§ EXERCISE: From the entries below, copy exactly the lines from the one that contains "Identify the click" through the one that contains "土日祝休み (174, 203)", both included, and only those.
** Opening INFORMATION PROVIDED block **
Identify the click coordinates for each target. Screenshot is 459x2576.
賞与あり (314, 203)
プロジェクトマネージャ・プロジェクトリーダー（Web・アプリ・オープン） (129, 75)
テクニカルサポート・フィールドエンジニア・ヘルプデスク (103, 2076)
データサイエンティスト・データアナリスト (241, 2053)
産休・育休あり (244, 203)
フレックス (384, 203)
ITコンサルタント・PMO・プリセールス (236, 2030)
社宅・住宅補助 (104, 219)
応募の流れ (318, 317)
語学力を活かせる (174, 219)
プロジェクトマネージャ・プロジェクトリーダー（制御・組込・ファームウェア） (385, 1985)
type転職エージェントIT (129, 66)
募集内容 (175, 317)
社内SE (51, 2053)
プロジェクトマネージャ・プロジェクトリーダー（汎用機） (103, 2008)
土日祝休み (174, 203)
** Closing INFORMATION PROVIDED block **
** Opening INFORMATION PROVIDED block **
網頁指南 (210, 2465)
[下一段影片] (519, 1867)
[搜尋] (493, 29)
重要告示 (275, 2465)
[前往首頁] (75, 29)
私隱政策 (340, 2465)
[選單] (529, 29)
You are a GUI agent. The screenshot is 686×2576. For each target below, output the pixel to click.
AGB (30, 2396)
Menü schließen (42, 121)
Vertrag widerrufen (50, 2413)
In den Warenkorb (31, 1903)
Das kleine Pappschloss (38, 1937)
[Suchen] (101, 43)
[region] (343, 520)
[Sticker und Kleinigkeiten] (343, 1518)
** Closing INFORMATION PROVIDED block **
§ WRITTEN RESPONSE:
Identify the click coordinates for each target. Screenshot is 459x2576.
賞与あり (314, 203)
プロジェクトマネージャ・プロジェクトリーダー（Web・アプリ・オープン） (129, 75)
テクニカルサポート・フィールドエンジニア・ヘルプデスク (103, 2076)
データサイエンティスト・データアナリスト (241, 2053)
産休・育休あり (244, 203)
フレックス (384, 203)
ITコンサルタント・PMO・プリセールス (236, 2030)
社宅・住宅補助 (104, 219)
応募の流れ (318, 317)
語学力を活かせる (174, 219)
プロジェクトマネージャ・プロジェクトリーダー（制御・組込・ファームウェア） (385, 1985)
type転職エージェントIT (129, 66)
募集内容 (175, 317)
社内SE (51, 2053)
プロジェクトマネージャ・プロジェクトリーダー（汎用機） (103, 2008)
土日祝休み (174, 203)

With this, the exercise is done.